Coaches either over the barrel or completely dropped in it have crossed levels before. Jerry Tarkanian’s first job after the hot tub scandal at UNLV was in the professional ranks with the San Antonio Spurs. Kelvin Sampson took on a position with the Milwaukee Bucks after the NCAA gave him a five-year show cause banishment for improperly contacting recruits while at Indiana, after doing so at Oklahoma.
Now, the NBA and NCAA seem to have a more tenuous relationship than the NFL does with college sports’ governing body. The NFL and NCAA showed solidarity when the pros extended Terrelle Pryor’s suspension at Ohio State to the Oakland Raiders. Pryor declared for the supplemental draft last summer amid an NCAA investigation into improper benefits Pryor received at OSU. Plenty of skeptics believed Pryor’s departure to be a ploy to avoid further NCAA criticism, and the NFL worked proactively to
It worked both ways on the coaching front. The same controversy that led to Pryor’s suspension forced out head coach Jim Tressel, and the six-game suspension Tressel was to carry out at OSU followed him to the Indianapolis Colts.

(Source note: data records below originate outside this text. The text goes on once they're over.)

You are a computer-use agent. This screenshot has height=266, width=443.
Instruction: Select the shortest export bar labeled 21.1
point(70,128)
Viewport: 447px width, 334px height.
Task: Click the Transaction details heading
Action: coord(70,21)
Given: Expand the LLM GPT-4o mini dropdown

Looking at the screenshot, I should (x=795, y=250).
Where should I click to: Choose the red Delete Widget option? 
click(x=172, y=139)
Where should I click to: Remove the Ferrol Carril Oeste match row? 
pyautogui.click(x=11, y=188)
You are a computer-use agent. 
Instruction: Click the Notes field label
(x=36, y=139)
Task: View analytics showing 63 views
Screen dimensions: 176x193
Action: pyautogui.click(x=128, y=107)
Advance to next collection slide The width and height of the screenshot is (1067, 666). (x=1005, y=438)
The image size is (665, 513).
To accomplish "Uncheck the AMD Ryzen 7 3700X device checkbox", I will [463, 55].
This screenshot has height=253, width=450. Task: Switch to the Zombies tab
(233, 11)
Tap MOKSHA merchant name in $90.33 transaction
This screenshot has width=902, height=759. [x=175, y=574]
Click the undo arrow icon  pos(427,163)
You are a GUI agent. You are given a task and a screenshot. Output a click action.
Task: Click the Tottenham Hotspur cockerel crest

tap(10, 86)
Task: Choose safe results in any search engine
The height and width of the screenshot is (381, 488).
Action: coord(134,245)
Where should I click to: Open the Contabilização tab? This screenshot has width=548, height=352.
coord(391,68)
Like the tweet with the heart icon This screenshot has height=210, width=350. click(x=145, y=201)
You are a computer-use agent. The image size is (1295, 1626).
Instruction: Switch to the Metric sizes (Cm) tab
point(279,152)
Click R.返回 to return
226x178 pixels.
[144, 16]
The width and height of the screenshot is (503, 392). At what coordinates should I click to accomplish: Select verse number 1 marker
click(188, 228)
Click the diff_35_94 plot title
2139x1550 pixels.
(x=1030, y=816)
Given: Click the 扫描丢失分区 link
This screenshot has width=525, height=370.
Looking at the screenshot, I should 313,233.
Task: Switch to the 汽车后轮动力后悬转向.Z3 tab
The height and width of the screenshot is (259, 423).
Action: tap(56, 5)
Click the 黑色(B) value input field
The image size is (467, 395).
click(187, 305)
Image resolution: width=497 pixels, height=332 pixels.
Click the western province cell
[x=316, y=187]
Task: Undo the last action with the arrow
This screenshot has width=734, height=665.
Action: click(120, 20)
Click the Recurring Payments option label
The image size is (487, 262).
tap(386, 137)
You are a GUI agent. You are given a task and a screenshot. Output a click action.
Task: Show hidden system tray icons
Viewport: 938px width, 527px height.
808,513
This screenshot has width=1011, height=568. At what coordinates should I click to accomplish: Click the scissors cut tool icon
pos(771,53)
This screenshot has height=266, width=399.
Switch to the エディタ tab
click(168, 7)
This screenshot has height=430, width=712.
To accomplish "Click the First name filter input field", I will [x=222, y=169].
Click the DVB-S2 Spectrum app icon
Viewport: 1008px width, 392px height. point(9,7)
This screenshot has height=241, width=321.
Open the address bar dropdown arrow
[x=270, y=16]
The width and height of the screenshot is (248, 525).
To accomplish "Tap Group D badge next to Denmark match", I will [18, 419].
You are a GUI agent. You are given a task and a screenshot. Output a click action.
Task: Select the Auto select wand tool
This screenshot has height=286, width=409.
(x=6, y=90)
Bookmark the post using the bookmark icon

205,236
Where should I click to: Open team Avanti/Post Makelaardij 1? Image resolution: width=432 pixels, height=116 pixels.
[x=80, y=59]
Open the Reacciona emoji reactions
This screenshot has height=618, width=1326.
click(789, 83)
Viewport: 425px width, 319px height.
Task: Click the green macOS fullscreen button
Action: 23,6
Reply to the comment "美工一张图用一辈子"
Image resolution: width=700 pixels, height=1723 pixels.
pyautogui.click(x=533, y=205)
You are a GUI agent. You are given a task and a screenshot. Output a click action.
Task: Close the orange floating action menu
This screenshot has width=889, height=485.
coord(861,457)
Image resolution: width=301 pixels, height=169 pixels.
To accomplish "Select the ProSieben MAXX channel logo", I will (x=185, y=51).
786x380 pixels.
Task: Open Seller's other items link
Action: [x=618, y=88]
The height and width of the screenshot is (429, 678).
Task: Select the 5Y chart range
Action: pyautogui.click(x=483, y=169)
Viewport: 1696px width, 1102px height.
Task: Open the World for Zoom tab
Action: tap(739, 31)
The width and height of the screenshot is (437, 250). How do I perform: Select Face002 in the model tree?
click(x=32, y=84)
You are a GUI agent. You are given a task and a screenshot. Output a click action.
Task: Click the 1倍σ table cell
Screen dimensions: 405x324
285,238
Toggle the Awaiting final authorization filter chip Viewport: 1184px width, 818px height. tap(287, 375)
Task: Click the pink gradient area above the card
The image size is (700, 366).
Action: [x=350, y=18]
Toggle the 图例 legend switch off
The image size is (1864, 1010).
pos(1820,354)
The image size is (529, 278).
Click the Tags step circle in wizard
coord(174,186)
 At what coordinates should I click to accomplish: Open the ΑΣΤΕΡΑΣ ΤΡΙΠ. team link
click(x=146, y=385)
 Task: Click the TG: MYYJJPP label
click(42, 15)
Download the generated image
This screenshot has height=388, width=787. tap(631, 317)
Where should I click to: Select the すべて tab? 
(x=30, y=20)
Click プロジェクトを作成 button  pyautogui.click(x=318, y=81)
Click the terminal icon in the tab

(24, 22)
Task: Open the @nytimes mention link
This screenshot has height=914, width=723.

The billions of dollars the NFL produces lets it carry a heavy stick, and the NCAA would be wise to not incur the League’s wrath. Thus, a hypothetical foray back to the college game wouldn’t come in 2012. Aside from tempting the NFL-NCAA partnership, most coaching staffs have been filled out for the upcoming year. Abandoning the possibility of an NFL return to serve as a low level positions coach, even somewhere as prominent as Penn State, would be nonsensical.
However, if Payton’s damaged goods in the NFL’s collective eyes, a college tenure in 2013 might be the damage control his career now requires.